By the 21st century, scientists realized that the highly abused racial categories might serve a function in differentiating disease susceptibilities in diverse ethnic groups. But we now understand that race (Negroids, Caucasoids, Mongoloids), is not scientific at the genomic level, even though biomarkers can be searched for in any person's genome to identify his or her so-called race.. Human beings can however be seen as "ecological niche populations". That is, their ancestors will over time have developed genetic variants or Single Nucleotide Polymorphisms (SNPs) that allowed them to survive in challenging environments. But these SNPs do not correspond to racial classifications. The SNPs that allow human populations to live in malarial areas bring together West Africans, with Southern Europeans and coastal East Indians. SNPs that make it possible for West Africans to survive the tropical heat of the sodium-deficient interior will not be carried by coastal Africans, who have the limitless availability of ocean salt for their sodium nutritional needs. Thus, ancestral populations that have adapted to the same ecological "niche" will have more in common with one another than other ways of delineating populations. This is because their genetic variants will align with the unique ecological conditions required to survive in whatever environments they inhabit.
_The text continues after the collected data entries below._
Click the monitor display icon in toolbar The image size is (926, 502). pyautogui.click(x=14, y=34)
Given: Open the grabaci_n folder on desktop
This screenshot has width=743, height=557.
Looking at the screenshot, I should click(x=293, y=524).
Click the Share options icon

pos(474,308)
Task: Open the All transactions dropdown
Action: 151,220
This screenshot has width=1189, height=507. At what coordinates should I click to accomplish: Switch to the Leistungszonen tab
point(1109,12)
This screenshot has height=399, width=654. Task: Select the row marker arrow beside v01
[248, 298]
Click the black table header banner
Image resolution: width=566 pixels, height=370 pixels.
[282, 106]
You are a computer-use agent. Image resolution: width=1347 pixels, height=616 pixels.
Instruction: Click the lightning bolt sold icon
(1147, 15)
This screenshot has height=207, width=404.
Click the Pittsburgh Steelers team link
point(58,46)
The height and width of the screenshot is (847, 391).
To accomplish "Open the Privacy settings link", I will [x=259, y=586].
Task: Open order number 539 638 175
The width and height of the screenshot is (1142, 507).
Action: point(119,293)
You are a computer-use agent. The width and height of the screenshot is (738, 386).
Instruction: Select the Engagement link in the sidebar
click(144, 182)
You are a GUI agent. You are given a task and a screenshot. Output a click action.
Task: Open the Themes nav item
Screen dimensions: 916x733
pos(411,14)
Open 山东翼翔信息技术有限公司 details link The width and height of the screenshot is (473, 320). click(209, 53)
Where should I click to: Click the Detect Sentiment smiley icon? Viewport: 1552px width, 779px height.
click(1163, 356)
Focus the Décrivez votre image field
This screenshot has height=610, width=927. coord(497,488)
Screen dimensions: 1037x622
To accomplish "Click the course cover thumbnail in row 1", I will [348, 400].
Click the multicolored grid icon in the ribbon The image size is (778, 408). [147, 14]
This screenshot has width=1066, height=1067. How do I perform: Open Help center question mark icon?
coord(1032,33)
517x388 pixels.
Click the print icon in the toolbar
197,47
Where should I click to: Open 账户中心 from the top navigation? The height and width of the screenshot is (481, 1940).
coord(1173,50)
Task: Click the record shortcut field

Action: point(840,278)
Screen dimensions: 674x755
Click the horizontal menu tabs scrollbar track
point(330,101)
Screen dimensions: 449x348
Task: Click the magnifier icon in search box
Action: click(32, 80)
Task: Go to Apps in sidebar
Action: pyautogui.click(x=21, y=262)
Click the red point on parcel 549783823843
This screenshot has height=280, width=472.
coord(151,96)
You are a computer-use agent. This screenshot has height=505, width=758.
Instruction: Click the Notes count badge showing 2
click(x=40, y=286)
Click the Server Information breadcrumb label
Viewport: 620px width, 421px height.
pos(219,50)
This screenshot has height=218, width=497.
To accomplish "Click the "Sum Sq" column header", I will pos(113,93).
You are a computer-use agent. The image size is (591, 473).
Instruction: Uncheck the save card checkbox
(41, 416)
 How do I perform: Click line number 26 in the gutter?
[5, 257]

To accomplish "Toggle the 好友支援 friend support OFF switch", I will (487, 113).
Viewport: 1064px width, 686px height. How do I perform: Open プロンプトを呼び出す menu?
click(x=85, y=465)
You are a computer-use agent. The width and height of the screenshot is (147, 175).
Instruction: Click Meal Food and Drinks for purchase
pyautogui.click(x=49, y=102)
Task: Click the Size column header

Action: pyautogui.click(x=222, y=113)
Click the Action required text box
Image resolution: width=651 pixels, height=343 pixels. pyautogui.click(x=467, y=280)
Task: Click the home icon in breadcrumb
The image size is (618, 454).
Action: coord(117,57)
This approach can also be classified as "ancestral genomics" because the SNPs that make unique environments livable for certain groups, may be maladaptive in other environments to which they have been translocated. A ripe field of research is the ancestral genomics of African-Americans of slave descent. They are admixed with Europeans but also appear to have differences in sodium-metabolism from coastal West Africans. Is the fact that the ancestors of these Black Americans remained healthy on 200 mg/sodium/day and their U.S. descendants consume 3400 mg/sodium/day, the reason why 75% of adult African-Americans suffer from salt-sensitive hypertension? These are the types of questions that explorations into ancestral genomics will over time answer.